begin

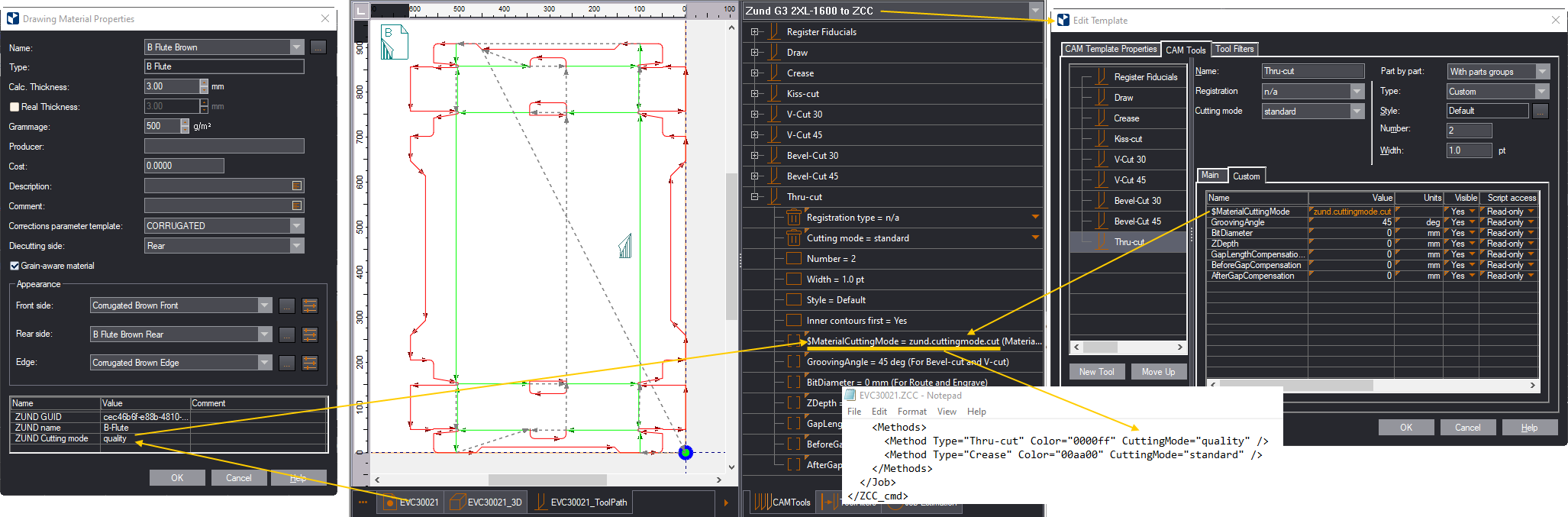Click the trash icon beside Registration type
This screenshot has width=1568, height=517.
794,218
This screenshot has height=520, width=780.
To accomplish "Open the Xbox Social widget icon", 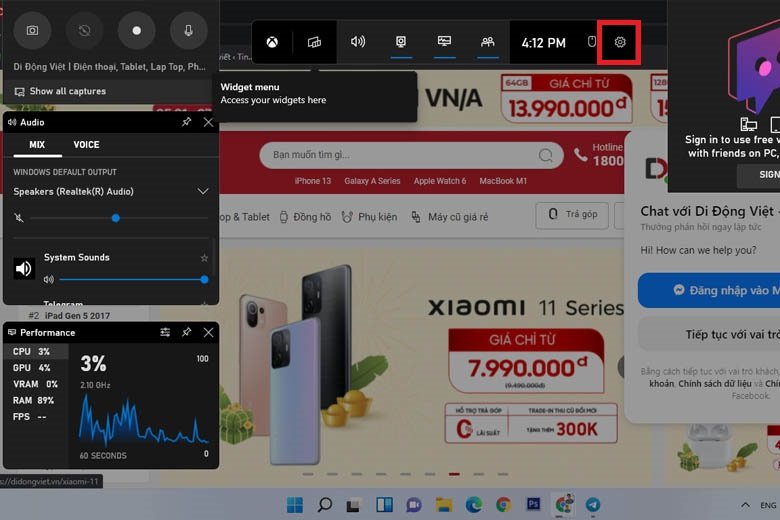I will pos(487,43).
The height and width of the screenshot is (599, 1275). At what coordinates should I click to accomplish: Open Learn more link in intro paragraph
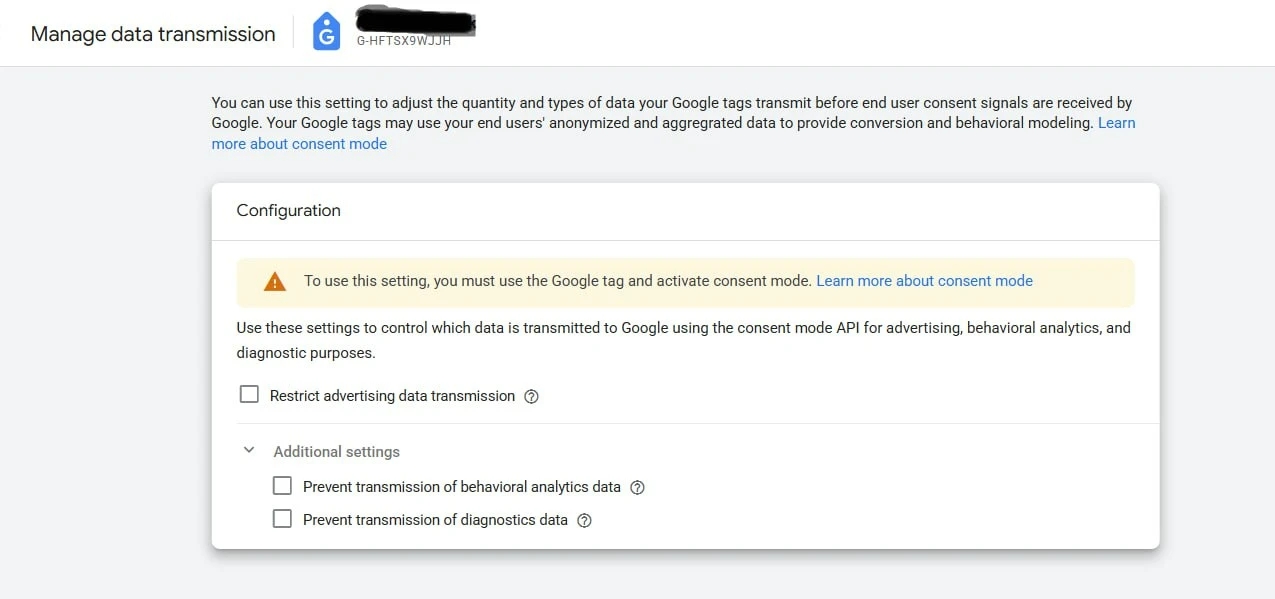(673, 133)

end
begin

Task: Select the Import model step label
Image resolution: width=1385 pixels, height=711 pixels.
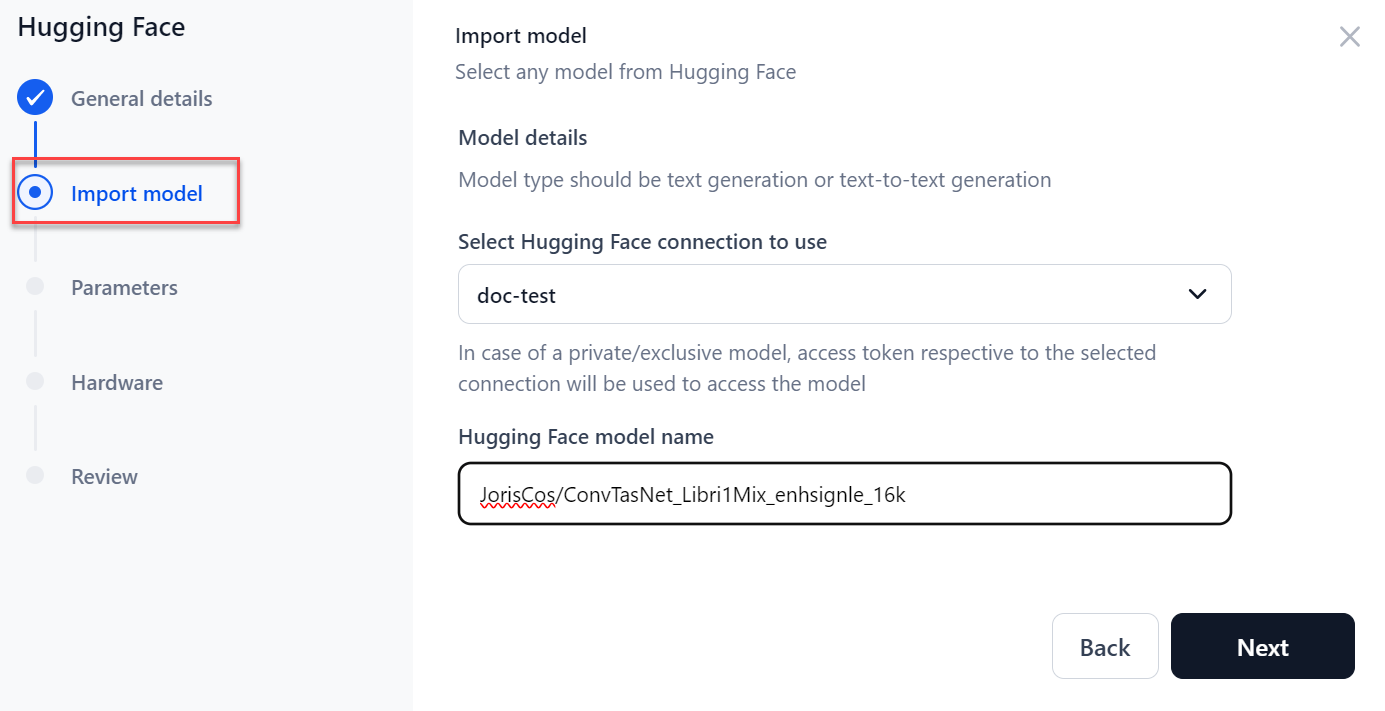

end
begin

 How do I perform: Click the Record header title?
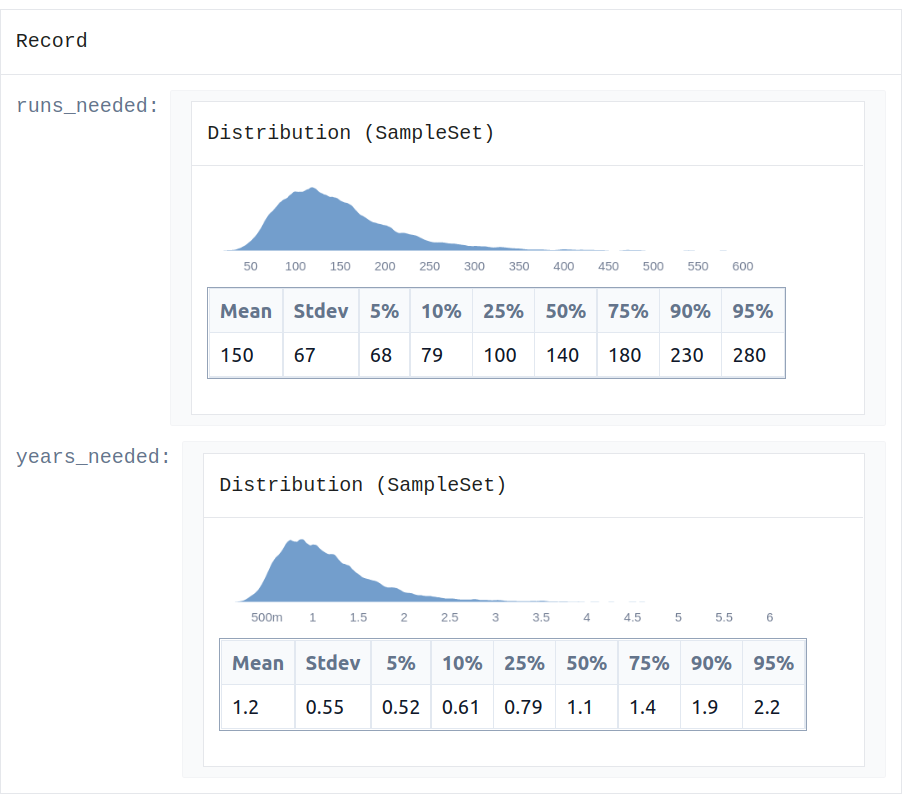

end

• **Directions**
Select every line of the items above that contains the word "This" and copy those lines out. Match capitalization: a line counts only if the case is the same.

• **Exercise response**
This screenshot has width=1568, height=517.
This screenshot has height=520, width=780.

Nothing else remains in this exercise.